(SPR) OSDI25 / 2502.04563 / WaferLLM

Posted on 2025-07-08 In SPR , OSDI25

Contribution of the Paper

The "Programming Model" of the Cerebras WSE device, PLMR:
- P for Parallel. The WSE has far more cores than normal GPUs.
- L for latency. The latency of transferring data between cores is heterogeneous. A simple model is that, the cores form a grid, and the latency of transferring data between two cores is proportional to the Manhattan distance between them (and also depends on the routing path).
- M for memory. Each of the cores has its small-size local SRAM memory. And to efficiently use the memory, partition among cores must be considered carefully.
- R for routing. The network on chip (NoC) has quite limited routing capability, which must be considered.
WaferLLM, which partitions or replicates the model weights in both x-axis and y-axis directions on the WSE; and the KV Cache shifting mechanism to balance the memory usage and the overhead of each cores.
Wafer Scale GEMM, which leverages a better "2-hop" shifting mechanism to reduce the critical path length when implementing the GEMM operation on the WSE.
Wafer Scale GEMV, which leverages a K-tree algorithm to reduce the AllReduce overhead when implementing the GEMV operation on the WSE.
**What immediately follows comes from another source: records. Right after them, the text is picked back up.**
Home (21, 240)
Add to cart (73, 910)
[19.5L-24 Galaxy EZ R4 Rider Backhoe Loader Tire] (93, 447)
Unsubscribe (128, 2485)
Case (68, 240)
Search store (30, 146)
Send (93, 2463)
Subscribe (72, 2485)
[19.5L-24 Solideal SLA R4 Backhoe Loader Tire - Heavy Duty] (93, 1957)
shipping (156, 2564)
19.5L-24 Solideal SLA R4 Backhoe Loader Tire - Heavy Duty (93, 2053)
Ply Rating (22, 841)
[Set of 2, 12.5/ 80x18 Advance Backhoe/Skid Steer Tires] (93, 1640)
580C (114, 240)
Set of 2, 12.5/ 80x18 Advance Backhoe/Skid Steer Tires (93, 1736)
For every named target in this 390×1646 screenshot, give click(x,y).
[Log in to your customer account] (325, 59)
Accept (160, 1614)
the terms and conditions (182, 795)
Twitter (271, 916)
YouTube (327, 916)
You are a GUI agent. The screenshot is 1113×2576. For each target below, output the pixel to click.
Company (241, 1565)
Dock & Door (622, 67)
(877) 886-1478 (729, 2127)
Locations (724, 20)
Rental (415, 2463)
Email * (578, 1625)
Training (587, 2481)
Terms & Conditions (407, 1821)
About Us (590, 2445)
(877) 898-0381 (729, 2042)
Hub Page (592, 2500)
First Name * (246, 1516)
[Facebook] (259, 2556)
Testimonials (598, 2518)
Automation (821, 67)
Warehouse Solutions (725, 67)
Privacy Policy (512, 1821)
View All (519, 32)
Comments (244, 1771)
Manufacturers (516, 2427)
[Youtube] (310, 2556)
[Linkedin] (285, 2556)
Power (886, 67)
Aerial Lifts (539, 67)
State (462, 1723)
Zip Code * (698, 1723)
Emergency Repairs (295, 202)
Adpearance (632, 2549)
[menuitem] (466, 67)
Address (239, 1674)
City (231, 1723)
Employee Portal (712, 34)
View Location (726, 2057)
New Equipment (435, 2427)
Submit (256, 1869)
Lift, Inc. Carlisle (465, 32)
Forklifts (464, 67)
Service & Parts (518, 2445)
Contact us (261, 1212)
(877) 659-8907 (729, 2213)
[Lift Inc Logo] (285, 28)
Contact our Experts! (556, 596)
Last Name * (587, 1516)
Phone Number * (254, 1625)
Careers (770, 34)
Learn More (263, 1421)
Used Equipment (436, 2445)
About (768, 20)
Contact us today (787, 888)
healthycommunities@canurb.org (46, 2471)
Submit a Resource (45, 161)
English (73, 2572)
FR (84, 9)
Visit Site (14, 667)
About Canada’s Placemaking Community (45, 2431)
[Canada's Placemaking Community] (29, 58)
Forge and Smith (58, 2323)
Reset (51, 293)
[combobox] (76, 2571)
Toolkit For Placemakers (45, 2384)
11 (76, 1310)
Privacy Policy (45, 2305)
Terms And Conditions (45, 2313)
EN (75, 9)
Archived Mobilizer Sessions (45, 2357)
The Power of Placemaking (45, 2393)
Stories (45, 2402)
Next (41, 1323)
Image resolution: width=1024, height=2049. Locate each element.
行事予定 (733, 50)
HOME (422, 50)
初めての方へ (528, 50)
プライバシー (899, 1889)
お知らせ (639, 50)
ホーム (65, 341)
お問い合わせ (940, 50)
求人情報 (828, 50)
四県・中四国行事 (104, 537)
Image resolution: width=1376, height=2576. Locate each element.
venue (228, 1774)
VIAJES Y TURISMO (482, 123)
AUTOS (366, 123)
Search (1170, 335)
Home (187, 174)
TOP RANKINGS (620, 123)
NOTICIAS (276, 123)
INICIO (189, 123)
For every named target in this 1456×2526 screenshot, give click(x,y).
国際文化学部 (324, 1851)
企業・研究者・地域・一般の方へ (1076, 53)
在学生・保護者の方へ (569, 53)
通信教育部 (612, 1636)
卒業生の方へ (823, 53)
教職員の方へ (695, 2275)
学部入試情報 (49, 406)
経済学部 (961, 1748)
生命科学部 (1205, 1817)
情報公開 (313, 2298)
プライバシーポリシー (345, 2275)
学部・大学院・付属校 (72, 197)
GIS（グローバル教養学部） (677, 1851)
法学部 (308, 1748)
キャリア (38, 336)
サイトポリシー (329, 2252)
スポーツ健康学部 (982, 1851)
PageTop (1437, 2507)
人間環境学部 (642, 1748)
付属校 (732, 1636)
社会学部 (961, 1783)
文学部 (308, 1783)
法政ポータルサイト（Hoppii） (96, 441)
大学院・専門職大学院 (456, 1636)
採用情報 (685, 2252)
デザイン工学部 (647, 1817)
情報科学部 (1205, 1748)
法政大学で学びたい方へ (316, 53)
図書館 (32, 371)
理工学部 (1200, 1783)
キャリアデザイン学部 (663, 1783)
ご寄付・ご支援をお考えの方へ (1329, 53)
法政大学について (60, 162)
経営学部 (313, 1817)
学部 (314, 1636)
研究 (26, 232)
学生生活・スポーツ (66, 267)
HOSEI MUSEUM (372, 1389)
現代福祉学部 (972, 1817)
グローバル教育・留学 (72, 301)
The simple but special hardware capability of the WSE device, which is modeled as a 2D grid of cores with heterogeneous latency and limited routing capability, as well as the small-size local SRAM memory.
The kernel optimization on such a special hardware. In the GEMM setting, we learn that the "shifting-interleaving" mechanism can be used to implement the GEMM operation with smaller critical path length on a device with heterogeneous latency. In the GEMV setting, the K-tree algorithm balances the routing overhead and the latency. Choosing \(K=2\) gets great performance. > The latency is reduced from \(O((2\alpha + \beta)N)\) (Ring Allreduce) to \(O\left(\alpha N + \frac{\sqrt[K]{N}K}{2}\beta\right)=O\left(\alpha N + \sqrt N \beta\right)\).
The KV Cache shifting mechanism, which leverages the locality of the heterogeneous latency.